In [1]:
from keras.models import load_model
model = load_model('/Users/kaonpark/workspace/github.com/huggingface/pytorch-pretrained-BERT/workplace/model.h5')
Using TensorFlow backend.
In [2]:
from keras.preprocessing import sequence
from keras.datasets import imdb

max_features = 20000
maxlen = 80  # cut texts after this number of words (among top max_features most common words)
batch_size = 32

print('Loading data...')
(x_train, y_train), (x_test, y_test) = imdb.load_data(num_words=max_features)
print(len(x_train), 'train sequences')
print(len(x_test), 'test sequences')

print('Pad sequences (samples x time)')
x_train = sequence.pad_sequences(x_train, maxlen=maxlen)
x_test = sequence.pad_sequences(x_test, maxlen=maxlen)
print('x_train shape:', x_train.shape)
print('x_test shape:', x_test.shape)
Loading data...
25000 train sequences
25000 test sequences
Pad sequences (samples x time)
x_train shape: (25000, 80)
x_test shape: (25000, 80)
In [3]:
import shap

# we use the first 100 training examples as our background dataset to integrate over
explainer = shap.DeepExplainer(model, x_train[:100])

# explain the first 10 predictions
# explaining each prediction requires 2 * background dataset size runs
shap_values = explainer.shap_values(x_test[:10])
In [4]:
# init the JS visualization code
shap.initjs()

# transform the indexes to words
import numpy as np
words = imdb.get_word_index()
num2word = {}
for w in words.keys():
    num2word[words[w]] = w
x_test_words = np.stack([np.array(list(map(lambda x: num2word.get(x, "NONE"), x_test[i]))) for i in range(10)])

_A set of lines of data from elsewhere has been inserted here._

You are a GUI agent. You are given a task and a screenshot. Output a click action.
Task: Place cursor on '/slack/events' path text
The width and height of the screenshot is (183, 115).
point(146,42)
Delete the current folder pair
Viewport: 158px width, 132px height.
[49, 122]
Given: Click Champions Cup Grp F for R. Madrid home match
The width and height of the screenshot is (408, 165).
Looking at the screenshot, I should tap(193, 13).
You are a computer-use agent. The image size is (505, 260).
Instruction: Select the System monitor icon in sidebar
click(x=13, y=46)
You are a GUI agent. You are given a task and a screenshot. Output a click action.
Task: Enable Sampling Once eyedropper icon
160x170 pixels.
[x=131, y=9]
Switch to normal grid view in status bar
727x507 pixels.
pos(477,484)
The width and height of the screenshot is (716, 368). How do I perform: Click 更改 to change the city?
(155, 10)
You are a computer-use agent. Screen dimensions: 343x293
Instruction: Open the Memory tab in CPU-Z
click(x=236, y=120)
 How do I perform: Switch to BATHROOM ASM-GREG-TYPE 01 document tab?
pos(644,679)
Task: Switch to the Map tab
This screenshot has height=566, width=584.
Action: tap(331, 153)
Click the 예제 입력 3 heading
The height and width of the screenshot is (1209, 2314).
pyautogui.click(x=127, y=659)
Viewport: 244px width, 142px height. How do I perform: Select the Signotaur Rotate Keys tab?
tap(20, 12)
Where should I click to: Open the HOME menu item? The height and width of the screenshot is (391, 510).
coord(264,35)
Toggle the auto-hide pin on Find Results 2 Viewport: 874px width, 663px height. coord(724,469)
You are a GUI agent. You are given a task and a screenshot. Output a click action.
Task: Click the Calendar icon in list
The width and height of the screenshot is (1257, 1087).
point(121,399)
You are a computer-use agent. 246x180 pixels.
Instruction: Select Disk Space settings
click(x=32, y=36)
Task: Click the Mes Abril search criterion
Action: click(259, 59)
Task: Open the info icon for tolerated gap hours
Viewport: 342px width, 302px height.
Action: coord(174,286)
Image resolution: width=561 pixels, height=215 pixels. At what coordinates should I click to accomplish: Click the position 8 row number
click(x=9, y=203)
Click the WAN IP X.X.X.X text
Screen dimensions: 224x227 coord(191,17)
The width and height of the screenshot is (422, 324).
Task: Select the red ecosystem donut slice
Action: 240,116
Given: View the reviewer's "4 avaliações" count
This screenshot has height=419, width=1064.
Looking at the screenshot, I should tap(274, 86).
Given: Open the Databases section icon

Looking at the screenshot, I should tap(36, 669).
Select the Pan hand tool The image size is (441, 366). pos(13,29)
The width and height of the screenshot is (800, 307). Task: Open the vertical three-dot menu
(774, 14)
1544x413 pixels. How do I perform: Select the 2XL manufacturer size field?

# plot the explanation of the first prediction
# Note the model is "multi-output" because it is rank-2 but only has one column
shap.force_plot(explainer.expected_value[0], shap_values[0][0], x_test_words[0])
Out[4]:
Visualization omitted, Javascript library not loaded!
Have you run `initjs()` in this notebook? If this notebook was from another user you must also trust this notebook (File -> Trust notebook). If you are viewing this notebook on github the Javascript has been stripped for security. If you are using JupyterLab this error is because a JupyterLab extension has not yet been written.